Page:Revue des Deux Mondes - 1905 - tome 29.djvu/869

Le texte de cette page a été corrigé et est conforme au fac-similé.

M. de Mora ne se présente plus à moi que sous l’aspect de la mort. » Dans un second billet apparaît, plus nettement encore, le projet de suicide qui, dès lors, obsède son cerveau : « Il me semble que je n’ai plus rien à ménager. Vous savez bien à quoi vous en tenir, cependant vous ne savez pas tout. Non, il n’y a plus de calme, de repos à espérer… Vous me pardonnerez de ne pas faire cas de la raison et de la modération. Si je voulais vivre en société, il faudrait bien me soumettre à ces vertus ; mais je vous dis que je ne veux plus rester qu’un moment dans ce triste pays qu’on nomme la vie. D’après cela, voyez tout ce que je pense, et jugez de tout ce que je ferai[1]. »

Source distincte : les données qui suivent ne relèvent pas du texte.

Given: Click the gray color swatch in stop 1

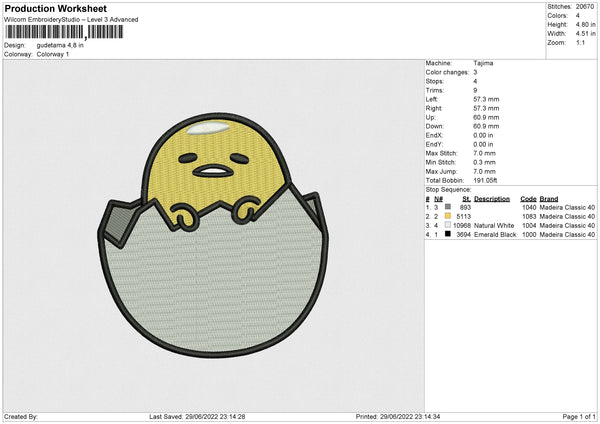Looking at the screenshot, I should (449, 207).
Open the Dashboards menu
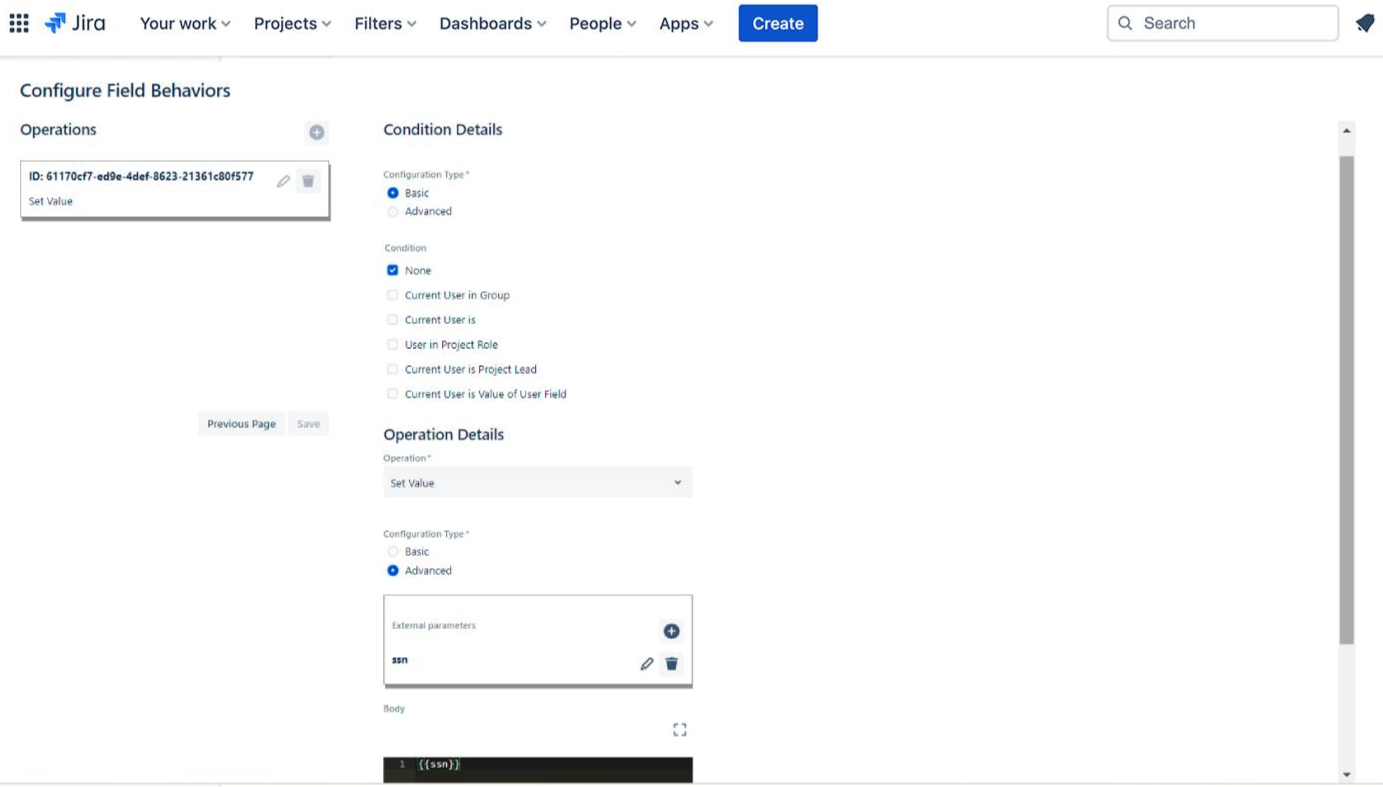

Les sombres prévisions de Mlle de Lespinasse n’étaient que trop fondées. Dans la ville de Bordeaux, au fond de la chambre d’auberge où l’on avait porté l’héritier des Fuentès, un être décharné, ravagé par le mal, se débattait en vain, avec une énergie farouche, contre la mort qui le privait de la consolation de revoir son amie. Trois jours entiers, il lutta contre l’agonie, conservant sa pleine connaissance. Il semble qu’à cette heure suprême la foi de son enfance se soit réveillée dans son âme ; il est, en tous cas, avéré que le curé de la paroisse voisine vint lui administrer les secours de la religion. Le 27 mai, rassemblant toutes ses forces, de sa main défaillante il traça pour Julie quelques lignes empreintes de désespoir et de tendresse. « J’allais vous revoir ; il faut mourir. Quelle affreuse destinée !… Mais vous m’avez aimé, et vous me faites encore éprouver un sentiment doux. Je meurs pour vous[2]… » Cette même journée, il rendit le dernier soupir, et on l’enterra le lendemain, — avec une certaine « pompe, » comme s’exprime l’acte de décès[3], — dans l’église, aujourd’hui détruite, de Notre-Dame de Puy-Paulin. Avant de l’ensevelir, ses serviteurs retirèrent deux bagues de son doigt : l’une encerclait une mince tresse de cheveux, des cheveux de Julie ; l’autre était un simple anneau d’or, où était gravée cette devise : Tout passe, hormis l’amour. La première de ces bagues fut envoyée par la duchesse de Villa Hermosa à Mlle de Lespinasse, qui la lui restitua plus tard par testament. Les deux

  1. Archives du château de Talcy.
  2. Cité dans la lettre de Mlle de Lespinasse du 26 septembre 1774. — Édition Asse.
  3. Cet acte est imprimé parmi les documens complémentaires des Lettres inédites de Mlle de Lespinasse, publiées par M. Charles Henry.